### Work instructions
Please transcribe exactly, and only, the lines of the data below between the line holding "1881x851 pixels." and the line holding "Screen dimensions: 1620x640", inclusive.

[Source records]
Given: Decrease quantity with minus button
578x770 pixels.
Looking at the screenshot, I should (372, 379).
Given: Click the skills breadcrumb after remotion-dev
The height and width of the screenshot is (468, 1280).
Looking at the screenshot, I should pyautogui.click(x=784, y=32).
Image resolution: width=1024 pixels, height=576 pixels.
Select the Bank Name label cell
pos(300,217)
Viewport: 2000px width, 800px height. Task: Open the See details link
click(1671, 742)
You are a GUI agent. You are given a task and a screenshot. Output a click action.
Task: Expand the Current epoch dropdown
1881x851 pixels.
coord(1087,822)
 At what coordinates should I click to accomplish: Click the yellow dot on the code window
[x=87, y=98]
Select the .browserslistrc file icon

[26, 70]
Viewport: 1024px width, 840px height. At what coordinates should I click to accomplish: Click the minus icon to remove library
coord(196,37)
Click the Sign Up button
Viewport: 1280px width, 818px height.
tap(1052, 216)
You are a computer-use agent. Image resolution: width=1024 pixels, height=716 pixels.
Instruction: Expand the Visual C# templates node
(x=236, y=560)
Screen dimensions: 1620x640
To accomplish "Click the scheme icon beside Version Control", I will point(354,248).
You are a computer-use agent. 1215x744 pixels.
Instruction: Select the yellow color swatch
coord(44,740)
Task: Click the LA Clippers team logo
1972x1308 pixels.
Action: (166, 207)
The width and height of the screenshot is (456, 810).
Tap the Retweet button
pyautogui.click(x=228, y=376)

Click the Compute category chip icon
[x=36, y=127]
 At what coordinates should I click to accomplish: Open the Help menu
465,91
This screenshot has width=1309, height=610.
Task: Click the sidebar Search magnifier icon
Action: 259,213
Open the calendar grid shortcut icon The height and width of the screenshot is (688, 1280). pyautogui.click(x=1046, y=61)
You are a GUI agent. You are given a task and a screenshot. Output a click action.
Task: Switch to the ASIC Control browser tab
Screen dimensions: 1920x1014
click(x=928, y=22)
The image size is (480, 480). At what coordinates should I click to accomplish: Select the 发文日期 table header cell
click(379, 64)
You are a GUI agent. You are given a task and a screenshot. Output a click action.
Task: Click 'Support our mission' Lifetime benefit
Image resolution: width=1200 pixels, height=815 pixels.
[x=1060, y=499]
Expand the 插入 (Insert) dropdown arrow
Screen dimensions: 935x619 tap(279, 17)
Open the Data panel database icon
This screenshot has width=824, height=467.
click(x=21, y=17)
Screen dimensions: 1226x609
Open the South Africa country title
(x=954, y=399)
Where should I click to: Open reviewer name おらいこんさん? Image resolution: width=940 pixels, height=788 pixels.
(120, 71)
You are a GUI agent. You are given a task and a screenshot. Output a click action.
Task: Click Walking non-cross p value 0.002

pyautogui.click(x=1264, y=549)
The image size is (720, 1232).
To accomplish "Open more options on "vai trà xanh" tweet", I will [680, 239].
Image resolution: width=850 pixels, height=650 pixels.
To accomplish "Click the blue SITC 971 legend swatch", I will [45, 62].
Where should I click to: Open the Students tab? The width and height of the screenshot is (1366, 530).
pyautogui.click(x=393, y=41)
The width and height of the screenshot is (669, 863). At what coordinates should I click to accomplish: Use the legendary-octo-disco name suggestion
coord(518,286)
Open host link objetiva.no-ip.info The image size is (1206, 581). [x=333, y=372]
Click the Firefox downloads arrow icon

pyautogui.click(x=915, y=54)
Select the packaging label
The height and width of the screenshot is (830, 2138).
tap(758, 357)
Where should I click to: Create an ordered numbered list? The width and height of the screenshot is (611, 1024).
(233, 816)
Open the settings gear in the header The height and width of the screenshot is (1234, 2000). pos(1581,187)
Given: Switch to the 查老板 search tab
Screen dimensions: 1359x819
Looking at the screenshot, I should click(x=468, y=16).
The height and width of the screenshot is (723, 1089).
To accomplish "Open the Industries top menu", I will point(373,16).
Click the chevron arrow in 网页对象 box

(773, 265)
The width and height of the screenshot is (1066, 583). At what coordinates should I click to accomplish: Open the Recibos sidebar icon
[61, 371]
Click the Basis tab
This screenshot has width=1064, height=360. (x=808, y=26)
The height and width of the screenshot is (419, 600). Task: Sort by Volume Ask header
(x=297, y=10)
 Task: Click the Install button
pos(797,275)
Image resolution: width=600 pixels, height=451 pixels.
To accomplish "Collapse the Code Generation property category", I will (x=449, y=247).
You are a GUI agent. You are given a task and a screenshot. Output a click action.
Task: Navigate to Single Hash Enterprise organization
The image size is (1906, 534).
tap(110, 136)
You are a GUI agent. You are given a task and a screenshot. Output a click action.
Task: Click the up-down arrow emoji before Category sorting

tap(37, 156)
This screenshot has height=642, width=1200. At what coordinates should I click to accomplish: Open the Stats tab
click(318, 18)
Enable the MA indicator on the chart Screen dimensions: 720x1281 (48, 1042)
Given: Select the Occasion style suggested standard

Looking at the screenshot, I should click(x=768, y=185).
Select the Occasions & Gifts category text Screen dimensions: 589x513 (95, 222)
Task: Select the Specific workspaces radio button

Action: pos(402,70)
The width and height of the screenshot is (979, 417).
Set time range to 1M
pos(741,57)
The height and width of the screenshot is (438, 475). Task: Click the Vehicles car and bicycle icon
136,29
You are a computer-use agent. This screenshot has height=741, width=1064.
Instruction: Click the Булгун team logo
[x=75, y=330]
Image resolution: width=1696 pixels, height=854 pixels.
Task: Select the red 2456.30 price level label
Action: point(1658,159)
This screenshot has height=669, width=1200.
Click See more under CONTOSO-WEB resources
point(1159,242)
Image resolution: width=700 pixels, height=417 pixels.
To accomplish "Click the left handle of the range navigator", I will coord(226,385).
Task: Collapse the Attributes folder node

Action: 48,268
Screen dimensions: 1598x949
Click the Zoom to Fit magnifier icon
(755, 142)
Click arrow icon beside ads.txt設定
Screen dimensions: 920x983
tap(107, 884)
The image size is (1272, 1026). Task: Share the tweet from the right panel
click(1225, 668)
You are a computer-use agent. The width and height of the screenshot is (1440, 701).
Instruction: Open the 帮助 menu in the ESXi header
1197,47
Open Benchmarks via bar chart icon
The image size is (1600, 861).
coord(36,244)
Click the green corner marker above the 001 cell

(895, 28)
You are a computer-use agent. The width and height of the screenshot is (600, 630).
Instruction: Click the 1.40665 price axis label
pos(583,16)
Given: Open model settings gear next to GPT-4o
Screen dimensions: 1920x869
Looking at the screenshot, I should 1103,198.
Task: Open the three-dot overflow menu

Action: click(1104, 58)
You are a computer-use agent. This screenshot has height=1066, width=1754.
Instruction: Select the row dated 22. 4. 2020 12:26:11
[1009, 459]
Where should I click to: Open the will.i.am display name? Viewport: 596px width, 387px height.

### Written solution
1881x851 pixels.
coord(1087,822)
 At what coordinates should I click to accomplish: Click the yellow dot on the code window
[x=87, y=98]
Select the .browserslistrc file icon

[26, 70]
Viewport: 1024px width, 840px height. At what coordinates should I click to accomplish: Click the minus icon to remove library
coord(196,37)
Click the Sign Up button
Viewport: 1280px width, 818px height.
tap(1052, 216)
You are a computer-use agent. Image resolution: width=1024 pixels, height=716 pixels.
Instruction: Expand the Visual C# templates node
(x=236, y=560)
Screen dimensions: 1620x640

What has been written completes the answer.